Pour perdre du poids ou pour soigner leur diabète, ils ont pris du Médiator. Quelques années plus tard, ces patients présentent des insuffisances cardiaques ; ils demandent réparation, notamment, du préjudice d'anxiété qui en résulte.
Concours de circonstances : cette démarche intervient le jour même où l'on apprend la mise en examen de l'agence du médicament dans l'affaire du Médiator.
Le traitement, qui contient une molécule coupe-faim, le benfluorex, a été prescrit pendant trente ans, d'abord contre l'excès de graisses dans le sang, puis comme traitement adjuvant chez les diabétiques en surpoids, avant d'être retiré du marché le 30 novembre 2009.
Ce médicament pouvait provoquer de graves problèmes cardiaques (des valvulopathies) et a causé entre 500 et 2.000 décès en France, selon différentes études.
L'Agence du médicament mise en examen pour homicides et blessures involontaires
Dans l'enquête sur le Mediator, les juges soupçonnent l'autorité de contrôle du médicament d'avoir négligé les alertes sur la dangerosité du médicament de Servier de 1995 à 2009.
Un rapport de l'Inspection générale des affaires sociales (Igas) publié en janvier 2011 sur le scandale du Mediator avait mis en avant de "graves défaillances de pharmacovigilance" dans la surveillance de la dangerosité potentielle du benfluorex, la molécule incluse dans le médicament, à partir de mai 1995 et
jusqu'à son retrait du marché en 2009.
"Le benfluorex était sous enquête officieuse depuis mai 1995 puis officielle en mai 1998, compte tenu de sa dangerosité potentielle", écrivait l'Igas.

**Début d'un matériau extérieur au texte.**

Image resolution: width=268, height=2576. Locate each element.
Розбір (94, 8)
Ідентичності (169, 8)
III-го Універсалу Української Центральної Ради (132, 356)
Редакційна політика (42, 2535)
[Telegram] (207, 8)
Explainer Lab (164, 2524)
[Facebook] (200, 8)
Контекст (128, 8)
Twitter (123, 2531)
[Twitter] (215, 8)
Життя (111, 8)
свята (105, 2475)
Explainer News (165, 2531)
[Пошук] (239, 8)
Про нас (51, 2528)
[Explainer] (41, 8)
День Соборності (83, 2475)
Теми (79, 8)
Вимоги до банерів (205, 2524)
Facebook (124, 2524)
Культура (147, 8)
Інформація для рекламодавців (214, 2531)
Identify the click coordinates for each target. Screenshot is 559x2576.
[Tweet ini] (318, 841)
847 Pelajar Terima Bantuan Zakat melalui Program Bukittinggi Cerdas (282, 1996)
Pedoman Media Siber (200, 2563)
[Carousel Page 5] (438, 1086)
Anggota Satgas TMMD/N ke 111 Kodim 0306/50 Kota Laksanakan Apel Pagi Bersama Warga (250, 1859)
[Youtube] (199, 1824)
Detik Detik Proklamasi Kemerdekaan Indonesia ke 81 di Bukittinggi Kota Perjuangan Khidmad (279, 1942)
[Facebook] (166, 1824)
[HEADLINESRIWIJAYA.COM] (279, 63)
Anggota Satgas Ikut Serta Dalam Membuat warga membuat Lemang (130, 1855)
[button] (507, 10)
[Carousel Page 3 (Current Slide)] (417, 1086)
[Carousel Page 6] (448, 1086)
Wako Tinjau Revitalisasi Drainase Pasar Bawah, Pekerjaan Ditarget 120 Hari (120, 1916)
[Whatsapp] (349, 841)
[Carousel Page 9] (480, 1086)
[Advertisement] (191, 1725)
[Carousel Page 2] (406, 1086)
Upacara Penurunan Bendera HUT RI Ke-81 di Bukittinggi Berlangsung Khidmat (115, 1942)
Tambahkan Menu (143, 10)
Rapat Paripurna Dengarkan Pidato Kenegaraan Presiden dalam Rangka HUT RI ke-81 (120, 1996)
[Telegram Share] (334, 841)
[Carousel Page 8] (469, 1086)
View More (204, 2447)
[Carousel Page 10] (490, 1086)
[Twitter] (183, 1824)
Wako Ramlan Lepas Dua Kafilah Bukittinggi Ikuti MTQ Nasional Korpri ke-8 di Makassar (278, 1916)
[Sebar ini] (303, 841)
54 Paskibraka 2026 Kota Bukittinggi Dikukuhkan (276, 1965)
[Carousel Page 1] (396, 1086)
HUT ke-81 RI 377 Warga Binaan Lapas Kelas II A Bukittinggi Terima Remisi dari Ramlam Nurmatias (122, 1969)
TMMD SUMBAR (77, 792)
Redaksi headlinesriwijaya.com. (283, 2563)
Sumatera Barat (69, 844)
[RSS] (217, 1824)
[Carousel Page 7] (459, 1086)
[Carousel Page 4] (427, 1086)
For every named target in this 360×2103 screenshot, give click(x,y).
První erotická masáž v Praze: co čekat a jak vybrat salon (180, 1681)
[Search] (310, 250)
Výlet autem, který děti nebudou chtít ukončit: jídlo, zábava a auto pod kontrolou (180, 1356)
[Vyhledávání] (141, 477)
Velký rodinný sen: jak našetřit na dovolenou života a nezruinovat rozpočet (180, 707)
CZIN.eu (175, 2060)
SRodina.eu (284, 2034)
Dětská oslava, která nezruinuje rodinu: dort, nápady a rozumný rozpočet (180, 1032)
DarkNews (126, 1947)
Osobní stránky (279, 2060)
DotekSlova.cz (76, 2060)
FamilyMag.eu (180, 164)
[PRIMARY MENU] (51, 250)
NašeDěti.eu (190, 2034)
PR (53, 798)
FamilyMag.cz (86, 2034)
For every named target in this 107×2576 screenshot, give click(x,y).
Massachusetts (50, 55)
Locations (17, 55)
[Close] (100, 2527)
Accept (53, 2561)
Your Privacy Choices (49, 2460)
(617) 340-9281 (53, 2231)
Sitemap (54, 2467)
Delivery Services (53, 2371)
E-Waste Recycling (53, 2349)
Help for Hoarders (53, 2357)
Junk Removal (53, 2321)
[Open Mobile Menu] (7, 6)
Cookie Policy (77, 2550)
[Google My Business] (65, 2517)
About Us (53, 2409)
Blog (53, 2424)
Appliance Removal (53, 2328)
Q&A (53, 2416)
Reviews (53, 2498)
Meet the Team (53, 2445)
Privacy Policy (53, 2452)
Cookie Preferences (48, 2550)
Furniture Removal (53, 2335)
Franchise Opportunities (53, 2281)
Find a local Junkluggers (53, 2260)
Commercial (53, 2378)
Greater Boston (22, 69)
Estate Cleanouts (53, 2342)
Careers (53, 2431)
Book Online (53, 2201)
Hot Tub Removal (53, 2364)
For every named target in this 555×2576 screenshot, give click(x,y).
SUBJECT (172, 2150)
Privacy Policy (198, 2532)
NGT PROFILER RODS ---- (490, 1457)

Le benfluorex fera l'objet de nombreuses réunions de pharmacovigilance au niveau européen à partir de septembre 1998 mais "les alertes répétées sur le mésusage du benfluorex ne seront pas prises en compte", ajoutait l'Igas.
Elle estimait également qu'aucun des directeurs généraux qui se sont succédé à la tête de l'Agence du médicament "n'a été informé de manière correcte sur le sujet du Mediator, ni sur ses caractéristiques pharmacologiques, ni sur la réalité des effets indésirables, et ce jusqu'à la fin de l'année 2010".
Deux informations judiciaires principales sont ouvertes dans ce dossier: l'une pour "homicides et blessures involontaires" dans laquelle le fondateur du laboratoire fabriquant le Mediator, Jacques Servier, a été mis en examenle 11 décembre, l'autre pour tromperie et escroquerie dans laquelle M. Servier a été mis en examen avec ses sociétés en septembre 2011.
L'enquête pour homicide et blessures involontaires devrait durer plus longtemps que celle pour tromperie, puisqu'il faut établir un lien entre la prise du médicament et les dommages infligés aux malades.
A la mi-février, dans l'autre volet de l'enquête, les juges d'instruction avaient mis en examen deux anciens responsables de l'Afssaps, Jean-Michel Alexandre et Eric Abadie, respectivement pour "participation illégale d'un fonctionnaire dans une entreprise précédemment contrôlée" et prise illégale d'intérêt.